:: TASK DESCRIPTION ::
Where "tweet" appears in a line of the entries below, that line should be copied.

(Stored items)
*** Block opens ***
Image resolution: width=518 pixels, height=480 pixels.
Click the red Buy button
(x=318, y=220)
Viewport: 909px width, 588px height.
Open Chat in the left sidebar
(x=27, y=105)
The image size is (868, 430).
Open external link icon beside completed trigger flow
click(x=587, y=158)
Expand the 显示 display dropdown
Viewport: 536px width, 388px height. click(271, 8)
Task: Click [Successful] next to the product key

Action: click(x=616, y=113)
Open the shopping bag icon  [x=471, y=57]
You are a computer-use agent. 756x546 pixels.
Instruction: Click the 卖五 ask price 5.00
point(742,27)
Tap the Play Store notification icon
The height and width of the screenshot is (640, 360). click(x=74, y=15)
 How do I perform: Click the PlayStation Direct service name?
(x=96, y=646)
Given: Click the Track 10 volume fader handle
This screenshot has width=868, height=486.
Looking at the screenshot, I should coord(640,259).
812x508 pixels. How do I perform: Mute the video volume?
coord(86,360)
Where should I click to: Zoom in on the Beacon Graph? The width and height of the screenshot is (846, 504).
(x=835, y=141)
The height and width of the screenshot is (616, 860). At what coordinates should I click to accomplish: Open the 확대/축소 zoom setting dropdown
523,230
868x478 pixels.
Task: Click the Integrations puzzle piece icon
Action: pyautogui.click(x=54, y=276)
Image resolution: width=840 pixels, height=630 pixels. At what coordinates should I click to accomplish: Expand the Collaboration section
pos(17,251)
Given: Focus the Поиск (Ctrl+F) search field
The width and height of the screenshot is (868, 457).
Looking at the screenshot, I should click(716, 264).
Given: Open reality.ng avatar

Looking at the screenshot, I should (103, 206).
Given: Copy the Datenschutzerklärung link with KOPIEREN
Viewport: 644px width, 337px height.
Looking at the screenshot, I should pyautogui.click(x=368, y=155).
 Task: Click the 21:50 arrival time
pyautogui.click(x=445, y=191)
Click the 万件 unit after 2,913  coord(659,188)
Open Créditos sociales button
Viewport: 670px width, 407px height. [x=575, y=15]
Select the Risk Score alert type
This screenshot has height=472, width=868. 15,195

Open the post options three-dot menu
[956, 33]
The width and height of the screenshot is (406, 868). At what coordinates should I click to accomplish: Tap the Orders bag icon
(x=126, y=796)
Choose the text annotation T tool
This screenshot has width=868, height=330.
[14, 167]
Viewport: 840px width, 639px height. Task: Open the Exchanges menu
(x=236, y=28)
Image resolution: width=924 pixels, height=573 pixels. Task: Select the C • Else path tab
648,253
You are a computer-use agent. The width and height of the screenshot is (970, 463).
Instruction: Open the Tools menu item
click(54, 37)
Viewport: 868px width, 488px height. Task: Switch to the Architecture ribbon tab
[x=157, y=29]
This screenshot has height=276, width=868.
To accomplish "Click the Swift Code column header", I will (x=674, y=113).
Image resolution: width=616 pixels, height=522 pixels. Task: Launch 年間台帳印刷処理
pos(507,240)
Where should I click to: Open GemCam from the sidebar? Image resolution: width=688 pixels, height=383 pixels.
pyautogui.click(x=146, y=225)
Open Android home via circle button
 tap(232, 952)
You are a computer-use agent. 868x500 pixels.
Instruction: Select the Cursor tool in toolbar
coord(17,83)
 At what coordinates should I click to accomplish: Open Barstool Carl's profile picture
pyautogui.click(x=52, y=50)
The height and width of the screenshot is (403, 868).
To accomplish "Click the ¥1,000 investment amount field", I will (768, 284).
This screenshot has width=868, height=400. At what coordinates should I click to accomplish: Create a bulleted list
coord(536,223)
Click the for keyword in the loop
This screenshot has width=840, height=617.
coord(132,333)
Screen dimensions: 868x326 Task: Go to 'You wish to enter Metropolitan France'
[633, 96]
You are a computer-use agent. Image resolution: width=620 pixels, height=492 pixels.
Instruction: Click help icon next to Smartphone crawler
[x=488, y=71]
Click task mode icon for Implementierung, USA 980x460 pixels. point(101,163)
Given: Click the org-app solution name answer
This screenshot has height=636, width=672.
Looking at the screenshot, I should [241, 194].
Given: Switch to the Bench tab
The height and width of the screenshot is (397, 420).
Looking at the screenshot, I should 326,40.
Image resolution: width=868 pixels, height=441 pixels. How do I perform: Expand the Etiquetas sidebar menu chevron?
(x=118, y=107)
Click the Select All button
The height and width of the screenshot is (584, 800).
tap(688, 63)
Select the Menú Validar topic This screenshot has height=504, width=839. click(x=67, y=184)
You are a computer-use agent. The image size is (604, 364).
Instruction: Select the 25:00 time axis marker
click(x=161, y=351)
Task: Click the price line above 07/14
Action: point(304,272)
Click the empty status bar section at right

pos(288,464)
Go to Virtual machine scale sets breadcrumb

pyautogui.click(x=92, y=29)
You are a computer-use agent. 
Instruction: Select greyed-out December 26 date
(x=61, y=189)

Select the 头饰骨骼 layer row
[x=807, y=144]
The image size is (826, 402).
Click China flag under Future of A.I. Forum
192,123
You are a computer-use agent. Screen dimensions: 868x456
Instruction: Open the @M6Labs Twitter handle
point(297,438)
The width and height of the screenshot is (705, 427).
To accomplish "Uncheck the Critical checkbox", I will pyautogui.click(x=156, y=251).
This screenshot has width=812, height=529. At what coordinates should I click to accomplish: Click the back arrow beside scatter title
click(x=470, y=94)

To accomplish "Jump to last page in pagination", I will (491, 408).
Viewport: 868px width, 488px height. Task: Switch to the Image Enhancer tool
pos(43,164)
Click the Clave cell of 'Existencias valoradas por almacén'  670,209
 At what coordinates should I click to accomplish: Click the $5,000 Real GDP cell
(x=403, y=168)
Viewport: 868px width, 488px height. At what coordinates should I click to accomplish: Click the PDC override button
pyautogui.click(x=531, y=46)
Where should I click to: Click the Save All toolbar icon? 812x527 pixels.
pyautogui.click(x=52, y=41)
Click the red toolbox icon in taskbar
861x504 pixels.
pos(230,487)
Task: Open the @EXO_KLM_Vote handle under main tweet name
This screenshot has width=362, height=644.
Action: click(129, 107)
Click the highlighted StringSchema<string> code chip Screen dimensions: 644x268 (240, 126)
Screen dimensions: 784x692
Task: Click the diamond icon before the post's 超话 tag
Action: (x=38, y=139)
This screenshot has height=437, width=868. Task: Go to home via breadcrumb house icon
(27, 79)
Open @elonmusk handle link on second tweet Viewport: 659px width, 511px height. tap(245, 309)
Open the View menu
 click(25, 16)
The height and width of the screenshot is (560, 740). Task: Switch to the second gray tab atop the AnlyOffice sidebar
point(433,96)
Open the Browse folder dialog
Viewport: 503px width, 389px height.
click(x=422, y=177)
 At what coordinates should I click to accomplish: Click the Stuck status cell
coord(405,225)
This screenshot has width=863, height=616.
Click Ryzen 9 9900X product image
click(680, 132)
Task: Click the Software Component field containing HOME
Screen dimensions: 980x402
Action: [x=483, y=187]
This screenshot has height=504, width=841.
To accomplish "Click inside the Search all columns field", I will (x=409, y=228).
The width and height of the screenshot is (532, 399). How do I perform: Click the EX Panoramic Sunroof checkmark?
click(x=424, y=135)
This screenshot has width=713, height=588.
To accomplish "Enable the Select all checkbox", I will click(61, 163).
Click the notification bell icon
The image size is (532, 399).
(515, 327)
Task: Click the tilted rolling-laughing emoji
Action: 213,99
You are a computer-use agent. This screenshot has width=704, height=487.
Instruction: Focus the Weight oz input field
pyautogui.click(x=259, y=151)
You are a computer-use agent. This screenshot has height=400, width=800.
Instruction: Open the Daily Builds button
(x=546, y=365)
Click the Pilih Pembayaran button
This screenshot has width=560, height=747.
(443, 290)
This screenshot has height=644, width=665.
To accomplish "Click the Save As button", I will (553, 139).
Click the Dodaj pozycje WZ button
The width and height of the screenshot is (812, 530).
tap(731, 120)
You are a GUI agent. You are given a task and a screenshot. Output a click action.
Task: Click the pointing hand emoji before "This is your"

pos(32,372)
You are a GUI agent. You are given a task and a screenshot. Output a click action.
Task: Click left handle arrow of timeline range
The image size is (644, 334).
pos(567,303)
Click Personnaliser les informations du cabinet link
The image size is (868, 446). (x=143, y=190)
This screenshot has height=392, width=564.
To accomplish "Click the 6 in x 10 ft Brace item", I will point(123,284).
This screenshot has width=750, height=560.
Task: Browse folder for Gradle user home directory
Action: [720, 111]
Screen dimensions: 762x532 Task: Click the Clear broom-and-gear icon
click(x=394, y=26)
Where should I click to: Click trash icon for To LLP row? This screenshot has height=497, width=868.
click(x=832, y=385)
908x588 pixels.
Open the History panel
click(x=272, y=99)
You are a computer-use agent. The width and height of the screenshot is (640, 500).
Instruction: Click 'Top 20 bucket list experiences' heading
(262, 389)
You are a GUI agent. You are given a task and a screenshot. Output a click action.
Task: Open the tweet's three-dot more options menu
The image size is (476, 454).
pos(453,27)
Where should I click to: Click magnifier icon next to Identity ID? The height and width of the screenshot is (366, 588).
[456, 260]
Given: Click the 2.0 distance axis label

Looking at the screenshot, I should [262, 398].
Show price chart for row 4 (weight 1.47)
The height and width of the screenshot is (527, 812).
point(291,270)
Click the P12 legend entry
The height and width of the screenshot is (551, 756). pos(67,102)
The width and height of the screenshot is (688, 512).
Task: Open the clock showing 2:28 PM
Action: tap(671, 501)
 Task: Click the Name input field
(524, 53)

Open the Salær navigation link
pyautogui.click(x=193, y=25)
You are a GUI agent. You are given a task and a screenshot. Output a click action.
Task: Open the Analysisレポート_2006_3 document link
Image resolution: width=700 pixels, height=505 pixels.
*** Block closes ***
:: WRITTEN SOLUTION ::
Task: Open the @EXO_KLM_Vote handle under main tweet name
Open @elonmusk handle link on second tweet Viewport: 659px width, 511px height. tap(245, 309)
Task: Open the tweet's three-dot more options menu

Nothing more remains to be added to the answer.